Posted to hdfs-user@hadoop.apache.org by yeshwanth kumar <ye...@gmail.com> on 2014/06/11 12:48:41 UTC
tika parser is not parsing the BytesWritable in mapreduce
i am writing a mapreduce job,
where it takes a zip file as input, zip file contains different types of
documents such as docx odt pdf txt,
i am using tika parser to parse the documents.
here's the code snippet of my mapper method
public void map(Text key, BytesWritable value, Context context)throws
IOException, InterruptedException {
------------------------------
------------------------------
logger.info("Length:\t" + value.getLength());
byte[] bytesbefore = value.getBytes();
logger.info("CONTENT BEFORE" + new String(bytesbefore));
InputStream in = new ByteArrayInputStream(bytesbefore);
Metadata metadata = new Metadata();
String mimeType = new Tika().detect(in);
metadata.set(Metadata.CONTENT_TYPE, mimeType);
Parser parser = new AutoDetectParser();
ContentHandler handler = new BodyContentHandler(
value.getLength());
try {
parser.parse(in, handler, metadata, new ParseContext());
} catch (SAXException e1) {
logger.info(e1.getMessage());
e1.printStackTrace();
} catch (TikaException e1) {
logger.info(e1.getMessage());
e1.printStackTrace();
}
in.close();
logger.info("Content AFTER" + handler.toString());
------------------------------
}
output is written to hbase, content of the document is empty after parsing ,
am i missing anything here??
Re: tika parser is not parsing the BytesWritable in mapreduce
Posted by Nick Burch <ap...@gagravarr.org>.
On Wed, 11 Jun 2014, Mattmann, Chris A (3980) wrote:
>> output is written to hbase, content of the document is empty after
>> parsing , am i missing anything here??
Sounds a lot like a query we had earlier this week on something similar:
http://mail-archives.apache.org/mod_mbox/tika-user/201406.mbox/%3CCACQuOSXq3cnrG9HbAkPwom2u2VQDcJQ5H-Qrus_TMJcysZRSWQ%40mail.gmail.com%3E
Problem there was that the user had the Tika Core jar, but had forgotten
to include the Tika Parsers jar + dependencies, so didn't have any parsers
available at runtime.
Could it be the same here?
Nick
Re: tika parser is not parsing the BytesWritable in mapreduce
Posted by Julien Nioche <li...@gmail.com>.
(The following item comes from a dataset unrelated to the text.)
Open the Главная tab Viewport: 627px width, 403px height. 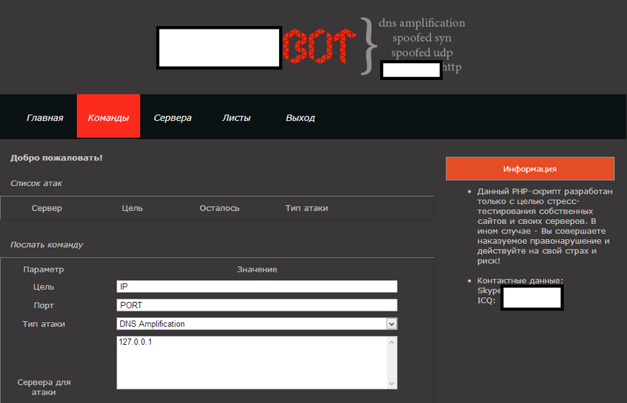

I don't know what the issue here but the Tika module in Behemoth is a good
example of how to use Tika over MapReduce
https://github.com/DigitalPebble/behemoth/tree/master/tika
J.
On 11 June 2014 11:59, Mattmann, Chris A (3980) <
chris.a.mattmann@jpl.nasa.gov> wrote:
> cross posting to Tika list for help there too.
>
> ++++++++++++++++++++++++++++++++++++++++++++++++++++++++++++++++++
> Chris Mattmann, Ph.D.
> Chief Architect
> Instrument Software and Science Data Systems Section (398)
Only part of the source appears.